Reviews of bad tools is just as useful as review of good tools. Both exist - they can't all be good.


----------



## 33706

Oh, ok daltguy…Whew! *I just re-read the review of the 'Power-Glide $15 jigsaw"....and by golly it fortunately saved me from blowing my hard-earned $15 for a similar unit!* So I think I'll go ahead with my second choice, the Festool PSB300 after all, for $269 CDN. Jeez, go to a second-hand store or pawn shop, see if you can find a tool with a reputable name that fits your budget, already! Sorry if anyone missed the gentle point I'm trying to make.


----------



## Bertha

I once needed a reciprocating saw to demo a small shed. My better half wouldn't let me buy a Hilti, so I bought the biggest Milwaukee in the shop. I used it for about an hour, packed it up, & I haven't opened it since. She asked why I had to buy such a nice saw for such a small project. I answered, "because I might actually need it one day". Good tools are worth good money.


----------



## travisowenfurniture

I posted this more for it's novelty than it's usefulness. Anyone with any good sense would probably know that a tool by a company called "Power Glide" costing $15 will probably be a short lived tool, even with light use. It's a kind of amusing thing, these super cheap tools, the ones that make Harbor Freight's power tools look like Dewalt. It's a novelty, sort of.

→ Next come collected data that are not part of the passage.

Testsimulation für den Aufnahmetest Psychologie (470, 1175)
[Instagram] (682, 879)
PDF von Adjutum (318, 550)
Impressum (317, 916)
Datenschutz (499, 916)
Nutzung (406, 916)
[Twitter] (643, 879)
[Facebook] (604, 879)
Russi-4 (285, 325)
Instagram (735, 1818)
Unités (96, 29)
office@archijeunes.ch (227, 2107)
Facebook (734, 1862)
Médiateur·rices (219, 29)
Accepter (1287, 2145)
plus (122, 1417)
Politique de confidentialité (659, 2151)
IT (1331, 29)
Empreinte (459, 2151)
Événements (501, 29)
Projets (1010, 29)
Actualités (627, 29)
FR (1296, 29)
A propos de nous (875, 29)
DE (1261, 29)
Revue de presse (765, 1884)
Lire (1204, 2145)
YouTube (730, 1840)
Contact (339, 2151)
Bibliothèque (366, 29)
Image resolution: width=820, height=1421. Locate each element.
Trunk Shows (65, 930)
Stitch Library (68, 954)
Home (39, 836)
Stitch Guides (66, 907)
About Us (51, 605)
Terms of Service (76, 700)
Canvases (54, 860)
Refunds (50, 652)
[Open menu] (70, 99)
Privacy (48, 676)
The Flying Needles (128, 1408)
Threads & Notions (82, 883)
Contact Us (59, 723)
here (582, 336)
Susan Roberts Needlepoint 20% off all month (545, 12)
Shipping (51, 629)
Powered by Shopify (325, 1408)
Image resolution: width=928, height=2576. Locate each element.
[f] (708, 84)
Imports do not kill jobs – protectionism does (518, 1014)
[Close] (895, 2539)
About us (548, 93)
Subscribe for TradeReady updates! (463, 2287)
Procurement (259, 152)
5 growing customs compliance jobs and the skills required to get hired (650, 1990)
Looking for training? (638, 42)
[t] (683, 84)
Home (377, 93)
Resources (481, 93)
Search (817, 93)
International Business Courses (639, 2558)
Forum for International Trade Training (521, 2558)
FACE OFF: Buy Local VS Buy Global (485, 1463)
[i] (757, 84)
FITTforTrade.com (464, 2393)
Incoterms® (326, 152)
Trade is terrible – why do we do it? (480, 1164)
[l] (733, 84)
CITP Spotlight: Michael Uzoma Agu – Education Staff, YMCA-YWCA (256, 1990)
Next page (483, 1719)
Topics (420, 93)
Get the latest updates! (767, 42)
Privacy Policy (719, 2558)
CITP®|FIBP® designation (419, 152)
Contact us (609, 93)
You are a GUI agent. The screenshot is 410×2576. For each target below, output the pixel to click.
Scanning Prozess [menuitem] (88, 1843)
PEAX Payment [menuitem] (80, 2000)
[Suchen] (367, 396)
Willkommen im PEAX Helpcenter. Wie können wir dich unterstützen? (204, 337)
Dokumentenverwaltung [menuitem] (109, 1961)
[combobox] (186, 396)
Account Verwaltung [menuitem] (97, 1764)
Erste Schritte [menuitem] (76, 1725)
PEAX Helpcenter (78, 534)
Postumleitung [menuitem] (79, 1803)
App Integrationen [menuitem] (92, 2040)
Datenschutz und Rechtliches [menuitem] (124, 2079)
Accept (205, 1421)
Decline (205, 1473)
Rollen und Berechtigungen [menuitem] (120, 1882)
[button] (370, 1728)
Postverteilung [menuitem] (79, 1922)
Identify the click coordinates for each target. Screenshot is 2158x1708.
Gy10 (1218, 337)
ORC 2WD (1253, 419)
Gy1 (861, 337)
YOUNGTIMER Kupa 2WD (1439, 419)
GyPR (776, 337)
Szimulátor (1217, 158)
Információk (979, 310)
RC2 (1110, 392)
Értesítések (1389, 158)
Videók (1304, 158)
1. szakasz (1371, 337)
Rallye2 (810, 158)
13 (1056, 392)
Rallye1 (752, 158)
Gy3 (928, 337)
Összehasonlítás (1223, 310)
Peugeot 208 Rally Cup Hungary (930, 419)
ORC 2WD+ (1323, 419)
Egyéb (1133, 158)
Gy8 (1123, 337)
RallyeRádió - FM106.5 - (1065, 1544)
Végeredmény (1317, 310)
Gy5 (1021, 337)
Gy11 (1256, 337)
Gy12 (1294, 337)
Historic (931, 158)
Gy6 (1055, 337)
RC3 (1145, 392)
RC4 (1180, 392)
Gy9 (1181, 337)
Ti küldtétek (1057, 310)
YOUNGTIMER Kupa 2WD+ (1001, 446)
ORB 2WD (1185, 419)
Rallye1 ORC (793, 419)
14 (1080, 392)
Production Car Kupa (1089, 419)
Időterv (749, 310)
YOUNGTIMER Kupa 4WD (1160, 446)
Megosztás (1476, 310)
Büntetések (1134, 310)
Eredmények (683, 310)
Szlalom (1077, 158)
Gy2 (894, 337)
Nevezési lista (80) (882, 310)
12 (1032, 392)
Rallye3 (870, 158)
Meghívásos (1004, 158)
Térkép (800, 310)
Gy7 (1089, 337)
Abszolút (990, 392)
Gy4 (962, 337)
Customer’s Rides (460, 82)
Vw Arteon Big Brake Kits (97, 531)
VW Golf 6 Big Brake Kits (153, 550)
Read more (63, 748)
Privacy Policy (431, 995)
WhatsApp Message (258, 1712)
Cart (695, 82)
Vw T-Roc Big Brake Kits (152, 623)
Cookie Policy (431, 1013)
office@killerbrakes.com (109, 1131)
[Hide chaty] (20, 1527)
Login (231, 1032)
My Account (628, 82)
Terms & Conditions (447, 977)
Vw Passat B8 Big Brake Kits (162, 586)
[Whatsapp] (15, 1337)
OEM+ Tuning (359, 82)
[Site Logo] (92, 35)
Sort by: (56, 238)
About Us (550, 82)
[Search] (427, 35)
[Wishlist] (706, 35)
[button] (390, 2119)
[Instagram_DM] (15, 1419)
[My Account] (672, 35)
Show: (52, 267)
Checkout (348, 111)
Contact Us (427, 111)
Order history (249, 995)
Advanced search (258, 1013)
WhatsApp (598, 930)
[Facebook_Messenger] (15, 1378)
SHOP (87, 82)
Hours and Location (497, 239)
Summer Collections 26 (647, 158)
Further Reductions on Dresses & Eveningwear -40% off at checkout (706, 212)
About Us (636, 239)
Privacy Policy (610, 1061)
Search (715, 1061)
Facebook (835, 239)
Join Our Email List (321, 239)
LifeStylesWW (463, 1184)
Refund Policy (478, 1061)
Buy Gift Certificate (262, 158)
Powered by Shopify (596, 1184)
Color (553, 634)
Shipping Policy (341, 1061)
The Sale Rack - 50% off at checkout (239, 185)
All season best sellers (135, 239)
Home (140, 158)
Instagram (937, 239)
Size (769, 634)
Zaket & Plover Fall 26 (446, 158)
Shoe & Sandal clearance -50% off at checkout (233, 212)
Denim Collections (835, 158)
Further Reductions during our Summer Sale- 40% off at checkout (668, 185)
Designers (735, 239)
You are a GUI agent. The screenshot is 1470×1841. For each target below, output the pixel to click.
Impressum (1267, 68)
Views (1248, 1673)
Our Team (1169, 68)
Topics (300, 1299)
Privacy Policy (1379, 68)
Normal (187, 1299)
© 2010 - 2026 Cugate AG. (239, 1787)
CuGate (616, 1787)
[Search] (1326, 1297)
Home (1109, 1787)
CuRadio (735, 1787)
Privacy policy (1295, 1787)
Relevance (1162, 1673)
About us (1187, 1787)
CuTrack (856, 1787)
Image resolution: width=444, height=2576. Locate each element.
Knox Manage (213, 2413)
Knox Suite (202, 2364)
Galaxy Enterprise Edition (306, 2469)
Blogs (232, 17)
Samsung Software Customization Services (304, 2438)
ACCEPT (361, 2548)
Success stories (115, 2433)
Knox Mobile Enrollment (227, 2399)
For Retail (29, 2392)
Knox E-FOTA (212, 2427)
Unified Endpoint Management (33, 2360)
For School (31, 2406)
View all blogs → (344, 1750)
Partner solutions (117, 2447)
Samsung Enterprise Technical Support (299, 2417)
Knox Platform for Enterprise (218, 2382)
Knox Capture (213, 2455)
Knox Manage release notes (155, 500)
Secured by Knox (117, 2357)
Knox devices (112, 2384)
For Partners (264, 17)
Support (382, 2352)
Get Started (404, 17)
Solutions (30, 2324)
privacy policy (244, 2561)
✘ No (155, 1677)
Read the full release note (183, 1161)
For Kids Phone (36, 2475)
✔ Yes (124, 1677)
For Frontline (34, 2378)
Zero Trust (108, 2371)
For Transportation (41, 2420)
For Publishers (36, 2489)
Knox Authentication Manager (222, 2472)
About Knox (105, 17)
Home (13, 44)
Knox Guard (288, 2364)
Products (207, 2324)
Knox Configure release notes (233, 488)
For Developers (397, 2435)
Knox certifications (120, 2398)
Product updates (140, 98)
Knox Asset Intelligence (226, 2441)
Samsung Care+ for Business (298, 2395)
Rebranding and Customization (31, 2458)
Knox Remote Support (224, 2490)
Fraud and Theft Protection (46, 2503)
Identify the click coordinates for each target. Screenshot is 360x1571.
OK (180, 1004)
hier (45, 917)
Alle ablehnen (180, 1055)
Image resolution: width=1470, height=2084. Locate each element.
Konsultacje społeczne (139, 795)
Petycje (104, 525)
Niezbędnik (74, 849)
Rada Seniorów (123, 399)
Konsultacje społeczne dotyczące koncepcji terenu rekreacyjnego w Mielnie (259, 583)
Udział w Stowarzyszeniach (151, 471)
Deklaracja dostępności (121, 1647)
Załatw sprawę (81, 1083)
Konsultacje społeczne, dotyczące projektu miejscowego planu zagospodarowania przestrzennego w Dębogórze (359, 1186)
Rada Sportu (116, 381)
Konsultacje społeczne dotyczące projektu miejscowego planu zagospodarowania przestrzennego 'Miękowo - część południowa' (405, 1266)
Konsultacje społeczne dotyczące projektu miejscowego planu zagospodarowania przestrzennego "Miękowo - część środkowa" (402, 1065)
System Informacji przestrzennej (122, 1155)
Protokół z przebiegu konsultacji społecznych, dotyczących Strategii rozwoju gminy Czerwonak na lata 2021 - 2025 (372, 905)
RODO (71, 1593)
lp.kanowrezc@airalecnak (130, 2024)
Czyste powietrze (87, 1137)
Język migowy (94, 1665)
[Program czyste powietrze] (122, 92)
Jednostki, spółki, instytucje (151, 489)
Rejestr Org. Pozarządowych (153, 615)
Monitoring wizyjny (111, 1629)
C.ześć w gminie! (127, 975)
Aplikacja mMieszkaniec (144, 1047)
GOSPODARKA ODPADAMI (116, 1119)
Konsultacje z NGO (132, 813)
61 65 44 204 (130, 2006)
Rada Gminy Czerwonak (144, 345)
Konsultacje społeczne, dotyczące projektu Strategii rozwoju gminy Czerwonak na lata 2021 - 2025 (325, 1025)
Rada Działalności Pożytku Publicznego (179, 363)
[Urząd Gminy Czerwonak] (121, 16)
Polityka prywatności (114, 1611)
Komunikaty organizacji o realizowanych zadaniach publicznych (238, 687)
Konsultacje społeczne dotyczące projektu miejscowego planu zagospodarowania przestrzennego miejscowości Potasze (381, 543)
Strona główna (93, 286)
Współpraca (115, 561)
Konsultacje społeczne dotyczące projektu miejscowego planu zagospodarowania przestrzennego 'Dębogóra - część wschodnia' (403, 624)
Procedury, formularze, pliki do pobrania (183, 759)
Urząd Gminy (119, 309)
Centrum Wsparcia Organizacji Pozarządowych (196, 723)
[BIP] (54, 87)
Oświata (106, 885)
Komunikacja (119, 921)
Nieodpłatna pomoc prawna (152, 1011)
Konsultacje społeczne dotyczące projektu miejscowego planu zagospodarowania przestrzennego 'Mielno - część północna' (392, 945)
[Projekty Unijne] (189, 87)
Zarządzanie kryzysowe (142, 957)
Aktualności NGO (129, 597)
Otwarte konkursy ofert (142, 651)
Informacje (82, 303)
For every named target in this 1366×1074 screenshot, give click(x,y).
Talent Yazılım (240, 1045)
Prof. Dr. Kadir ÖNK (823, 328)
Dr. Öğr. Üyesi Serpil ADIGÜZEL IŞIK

I gave it an honest review without discrediting it's momentary usefulness. The fact that it was $15 was an asset rather than a drawback, because I needed it right away and couldn't have afforded a better tool to do what I needed it to do at that time.

It was totally worth it.


----------



## Jack_T

Travis, I saw the humor in your original post. Don't let the curmudgeons grind you down.


----------



## Sodabowski

Been there, repaired that. Hacking cheap tools can and does extend their actual lifetime


----------



## NBeener

*Reggie*'s list is good.

I also have a number of articles printed out, and simply laying on my DP table, but … the fan in my shop tends to blow them around.

This saw would make an excellent paperweight.


----------



## dbhost

This thing sounds like a Harbor Freight jigsaw would be an upgrade!


----------



## travisowenfurniture

I might open it up to fix it, but I don't want to let the cardboard parts and sticks fall out.


----------



## BigJimAK

Worry more about keeping the "magic smoke" inside the tool!! <g>


----------



## Grandpa

I was in Chicago land trying to put some furring strips on my the basement wall in my daughters house. I had burned up $30 in masonry drill bits. I called and could rent a Milwaukee hammer drill at the only rental in the immediate area. I went there and got more screws and bits. When I approached the counter the clerk said I hope you don't need a hammer drill. I said I called about it and I hope you didn't rent it to someone in the last 15 minutes. He said it burned up 2 weeks ago. The 2 clerks argued for a bit about why the information wasn't shared. I asked wht they were going to do. They messed around for a while. I am thinking they will open up a new drill and let me have it. Not so. This rental was in TruValue hardware. the same man also owned ACE. the guy at the rental counter called ACE and asked if they had a hammer drill on the "import" counter. Yes they did. It is a Power Glide for $30. I wasn't ready to buy a Drill like this. Finally he said "look you were prepared to give me $25 to rent a drill for a couple of hours work. You are driving screws and it uses a small drill bit. Go buy it and if that is waht you use it for it will last a long time. Don't expect to make a living with it and don't expect to drill many large holes with it." I di buy it and it worked very well. If I had bought it in the firts place I wouldn't have burned up the $30 in drill bits. I still have it and use it about once every 3 years. I will keep it. It doesn't owe me anything. Is it my best tool….har har har. It did its job and I would gladly do it again. I don't make a living with the tool. There is a place for those tools but. they are okay when you need the tool once. You get what you paid for. I just hate it when I don't get what I paid for. Sometimes expensive tools with big names don't hold up either.


----------